How foreign journalists report on the China-Africa story is often determined by the national origin of their news organization. While there are no doubt exceptions, the U.S. news media frequently frame China as the neo-colonial aggressor and Africa as the persistent victim of foreign agendas. The French, for their part, often simply ignore the story. And the Chinese frame Sino-African ties in almost exclusively positive terms that echo official policy positions.
These so-called “embedded narratives” run deep, particularly among older journalists, but a new generation of young foreign correspondents in Africa is challenging some of these dated caricatures.

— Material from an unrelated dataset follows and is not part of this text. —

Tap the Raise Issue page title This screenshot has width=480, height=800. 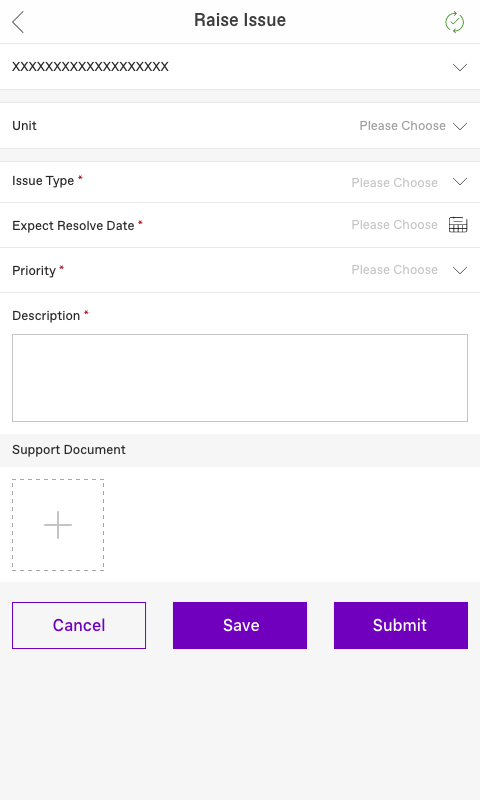click(x=240, y=20)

Zhang Zizhu is a special correspondent in Nairobi for the Hong Kong-based global TV news network Phoenix Info News Channel. She is in an unusual position as a Chinese journalist based in Africa who does not work for any of the official Chinese Communist Party-run media such as Xinhua or CCTV Africa. As an independent journalist reporting for a privately-owned TV channel, Zhang has much more flexibility in the stories she covers and how she frames her reports.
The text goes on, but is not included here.